Unfortunately, barriers remain in expanding the peer support specialist workforce. One critical barrier is insufficient standardization. For example, credentialing of peer support specialists is not standardized across states. The Substance Abuse and Mental Health Services Administration (SAMHSA) and the Health Resources & Services Administration (HRSA) should take steps to standardize credentialing. Additionally, the U.S. Bureau of Labor Statistics’ Standard Occupational Classification (SOC) system does not have a separate classification for peer support specialists.[3] Instead, peer support specialists are lumped in with “Social and Human Services Assistants.” The SOC system is how federal agencies classify workers in order to collect, calculate, and disseminate data. Congress should direct SAMHSA and HRSA to take steps to standardize credentialing of peer support specialists and the Office of Management and Budget to revise the SOC Manual to include a definition of peer support specialists.

Another barrier is that HRSA does not publish data on peer support specialists.[4] Such data is collected and published for psychiatrists, psychologists, and social workers – and includes information on the number of professionals and their location. Having data on peer support specialists would help identify gaps across the country, including where peer support specialists could fill gaps in available clinicians. HRSA collects much of this data through the Behavioral Health Workforce Education and Training (BWHET) program, but this data is not published. Congress should direct HRSA to add peer support specialists to its Workforce Bureau dashboard.

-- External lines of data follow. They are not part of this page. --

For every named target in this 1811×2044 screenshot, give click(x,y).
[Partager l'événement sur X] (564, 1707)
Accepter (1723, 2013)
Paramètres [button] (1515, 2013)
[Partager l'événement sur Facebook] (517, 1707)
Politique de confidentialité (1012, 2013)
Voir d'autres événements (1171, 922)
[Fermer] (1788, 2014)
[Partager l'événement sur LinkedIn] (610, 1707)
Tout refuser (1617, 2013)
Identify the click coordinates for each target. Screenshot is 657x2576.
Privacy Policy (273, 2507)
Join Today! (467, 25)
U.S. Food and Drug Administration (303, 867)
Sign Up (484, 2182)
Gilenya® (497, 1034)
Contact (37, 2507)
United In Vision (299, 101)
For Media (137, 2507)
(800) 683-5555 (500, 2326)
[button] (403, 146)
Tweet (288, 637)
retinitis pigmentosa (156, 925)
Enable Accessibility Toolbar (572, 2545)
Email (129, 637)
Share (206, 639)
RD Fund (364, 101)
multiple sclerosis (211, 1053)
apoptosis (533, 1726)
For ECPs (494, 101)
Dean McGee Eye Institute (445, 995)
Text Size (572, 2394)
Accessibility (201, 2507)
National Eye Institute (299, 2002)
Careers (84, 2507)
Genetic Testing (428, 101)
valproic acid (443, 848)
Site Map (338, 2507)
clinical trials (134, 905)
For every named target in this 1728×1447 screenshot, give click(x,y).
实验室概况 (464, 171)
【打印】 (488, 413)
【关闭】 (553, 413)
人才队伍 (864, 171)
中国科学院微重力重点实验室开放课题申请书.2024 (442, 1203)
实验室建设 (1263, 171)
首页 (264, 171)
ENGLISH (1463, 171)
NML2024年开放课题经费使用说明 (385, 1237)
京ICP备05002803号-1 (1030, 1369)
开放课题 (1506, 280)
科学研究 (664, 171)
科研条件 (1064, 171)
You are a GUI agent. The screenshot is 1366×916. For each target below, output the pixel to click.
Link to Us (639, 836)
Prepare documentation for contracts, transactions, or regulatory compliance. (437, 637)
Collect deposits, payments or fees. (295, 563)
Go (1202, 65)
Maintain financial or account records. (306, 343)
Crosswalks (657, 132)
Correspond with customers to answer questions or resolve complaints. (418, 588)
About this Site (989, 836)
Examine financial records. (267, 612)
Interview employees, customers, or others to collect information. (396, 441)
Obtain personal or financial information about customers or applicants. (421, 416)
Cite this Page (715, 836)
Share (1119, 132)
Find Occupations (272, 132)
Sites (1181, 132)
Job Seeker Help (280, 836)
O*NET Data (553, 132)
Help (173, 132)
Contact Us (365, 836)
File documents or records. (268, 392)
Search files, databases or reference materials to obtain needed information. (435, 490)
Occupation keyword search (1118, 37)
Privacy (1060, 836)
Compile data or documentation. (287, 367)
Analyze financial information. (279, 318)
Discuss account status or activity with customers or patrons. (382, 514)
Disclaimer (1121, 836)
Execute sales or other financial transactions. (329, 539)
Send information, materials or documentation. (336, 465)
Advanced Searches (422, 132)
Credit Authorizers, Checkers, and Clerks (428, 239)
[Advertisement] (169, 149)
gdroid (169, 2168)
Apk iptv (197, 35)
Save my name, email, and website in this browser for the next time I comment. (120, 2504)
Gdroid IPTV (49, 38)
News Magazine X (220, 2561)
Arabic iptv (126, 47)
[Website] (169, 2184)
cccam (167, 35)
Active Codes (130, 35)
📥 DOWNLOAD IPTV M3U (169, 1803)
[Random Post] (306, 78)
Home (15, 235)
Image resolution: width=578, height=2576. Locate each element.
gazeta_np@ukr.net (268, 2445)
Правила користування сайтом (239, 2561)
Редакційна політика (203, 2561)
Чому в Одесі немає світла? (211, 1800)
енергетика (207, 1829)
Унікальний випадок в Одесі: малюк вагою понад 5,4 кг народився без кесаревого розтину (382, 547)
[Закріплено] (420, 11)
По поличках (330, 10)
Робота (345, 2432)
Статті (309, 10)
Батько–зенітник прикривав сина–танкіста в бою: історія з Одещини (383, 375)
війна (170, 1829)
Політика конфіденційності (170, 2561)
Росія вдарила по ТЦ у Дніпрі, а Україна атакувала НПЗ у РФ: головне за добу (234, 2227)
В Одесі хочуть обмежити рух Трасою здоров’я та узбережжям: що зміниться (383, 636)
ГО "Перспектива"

Finally, in 2022, the Senate Finance Committee’s Task Force on Workforce released draft legislation, which included a Medicaid workforce demonstration project modeled after a previous demonstration project.[5] Unfortunately, peer support specialists were not named within the draft. It is critical that any new workforce demonstration projects explicitly authorize peer support services so that these projects cover the range of provider types.


1. Mental Health America. 2023 Issue Brief: Peer Support Services. Last Accessed September 5, 2023.

2. Bouchery, Ellen E., Michael Barna, Elizabeth Babalola, Daniel Friend, Jonathan D. Brown, Crystal Blyler, and Henry T. Ireys. “The Effectiveness of a Peer-Staffed Crisis Respite Program as an Alternative to Hospitalization.” Psychiatric Services. Last Updated October 1, 2018.

3. U.S. Department of Labor, Bureau of Labor Statistics. Standard Occupational Classification. (n.d.)

4. U.S. Department of Health and Human Services, Health Resources & Services Administration. Bureau of Health Workforce Clinician Dashboards. (n.d.)

5. Senate Finance Committee. “SFC Bipartisan Mental Health Care Provisions.” Last Updated May 26, 2022.